Scopus [88] is a service provided by Reed Elsevier and seems to be the Digital Library with individually the most comprehensive coverage, claiming (June 2008) >33,000,000 records (leaving aside Web pages). As far as linking is concerned, Scopus allows links <1?show=[to]?>to its content using OpenURL [89], which provides a standard syntax for creating URIs. For example, the URI http://www.scopus.com/scopus/openurl/doc​ument.urlissn03029743volume3298spage350 identifes a publication [90] from the Semantic Web conference, with the ISSN, volume, and page as part of the URI. The Scopus OpenURL link shown above is the simplest kind that can exist; many get much more complicated as more information is included in the URI, doubling the length of the one shown. The longer and more complicated URIs become, the less likely they are to be useful for humans. Scopus also links out to content using OpenURL and provides citation tracking. Metadata can be exported in RefWorks [91], RIS format (EndNote, ProCite, RefMan), and plain text, etc.

Citeseer.

Citeseer [92] is a service currently funded by Microsoft Research, NASA, and the National Science Foundation (NSF), covering a broad range of scientific disciplines and more than 760,000 documents, according to Citeseer. The URI http://citeseer.ist.psu.edu/apweiler04un​iprot.html identifies a paper about UniProt [93]. Publication metadata are available from Citeseer in BibTeX format, and citation tracking is performed annually in the Most Cited Authors feature [94].

Google Scholar.

Google Scholar [95] (e.g., [96][99]) is a service provided by Google (see also [100]), which indexes traditional scientific literature, as well as preprints and “grey” self-archived publications [19] from selected institutional Web sites. A typical page from Google Scholar is shown in Figure 3. The size and coverage of Google Scholar does not seem to have been published, and the exact method for finding and ranking citations has not yet been made completely public [101].

thumbnail

Figure 3. Google Scholar search results, identified by http://scholar.google.com/scholar?q = mygrid.

Google Scholar links out to external content using a number of methods including OpenURL [89], shown here by the “Find it via JRUL” (JRUL is a local library) links. Unlike, e.g., WoK, it is relatively easy to create inbound links to individual authors and publications in Google Scholar; see text for details.

doi:10.1371/journal.pcbi.1000204.g003

In contrast to some other digital libraries, Google Scholar provides simple URIs that link to different resources. For example, http://scholar.google.com/scholarcites98​56542662207029505 identifies citations of a publication [102] by Tom Oinn.

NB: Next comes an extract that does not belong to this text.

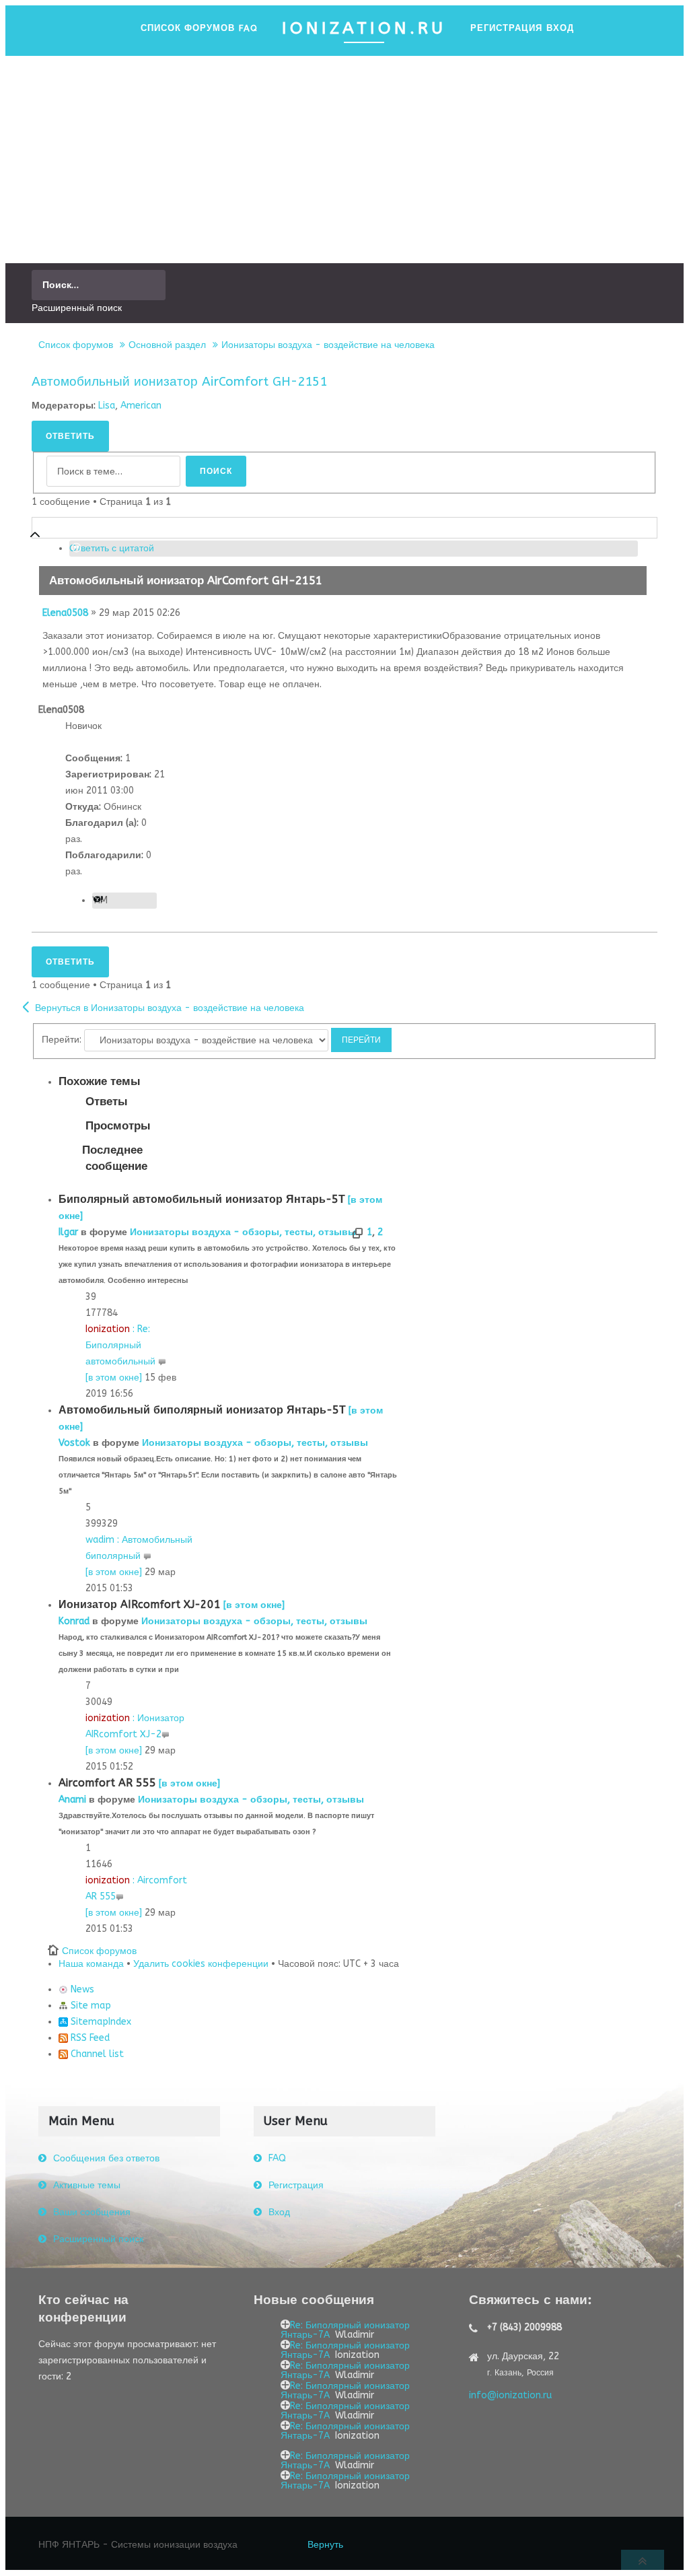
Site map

At the time of writing, Google Scholar does not currently offer any specific facilities for creating a personal collection of documents or sharing these collections with other users, other than using simple links such as the one above. Publication metadata can be obtained from Google Scholar where OpenURL links are found in its search results; otherwise, metadata can be obtained by clicking through the links to their original sources.

arXiv.org.

arXiv [103] provides open access to more than 44,000 e-prints in physics, mathematics, computer science, quantitative biology, and statistics, and was created by Paul Ginsparg [104]. It is a leading example of what can be done, although it is presently little used by biologists. The arXiv has a different publishing model from that of the other digital libraries described in this paper, because publications are peer-reviewed after publication in the arXiv, rather than before publication. (A related but non-identical strategy is pursued with PLoS ONE, where papers are peer reviewed before being made accessible, but if they do not pass peer review they do not appear.) The arXiv is owned, operated, and funded by Cornell University and is also partially funded by the National Science Foundation. arXiv uses simple URIs to identify publications that incorporate the arXiv identifier. Because arXiv acts as a preprint server, some of its content eventually becomes available elsewhere in more traditional peer-reviewed journals. For example, an article on social networks published in Science [105] is also available from http://arxiv.org/abs/cond-mat/0205383. Metadata for publications in arXiv are available in BibTeX format, with various citation-tracking features provided by the experimental citebase project [106],[107]. This alternative approach to manual citation counts works by calculating the number of times an individual paper has been downloaded, as with the Highly-accessed feature on BioMedCentral journals.

…and the rest.

In a short review such as this one, it is not possible to describe every single library a computational biologist might use, because there are so many. Also, it is surprisingly hard to define exactly what a specific digital library is because the distinction between publishers, libraries, and professional societies is not always a clean one. Thus, we have not described the digital libraries provided by Highwire [108], WorldCat [109], JSTOR, the British Library, the Association for the Advancement of Artificial Intelligence (AAAI), the Physical Review Online Archive (PROLA), and the American Chemical Society (ACS) (e.g., SciFinder). Neither do we discuss commercial publisher-only sites such as SpringerLink, Oxford University Press, ScienceDirect, Wiley-Blackwell, Academic Press, and so on here, since most of this content is accessible, typically via abstracts, via the other libraries and databases described in the section on digital libraries with links out to the publishers' sites.

Summary of libraries.

Although they differ in size and coverage, all of these digital libraries provide similar basic facilities for searching and browsing publications. These features are well-documented elsewhere, so we will not describe them in detail here. With the exception of arXiv and PubMed Central, which provide full free access to entire articles, all other libraries described here provide free access to metadata (author, year, title, journal, abstract, etc.) and link to data (the full-text of a given article), which the user may or may not be licensed to view. The approximate relationship between the different libraries, as far as coverage is concerned, is shown in Figure 2.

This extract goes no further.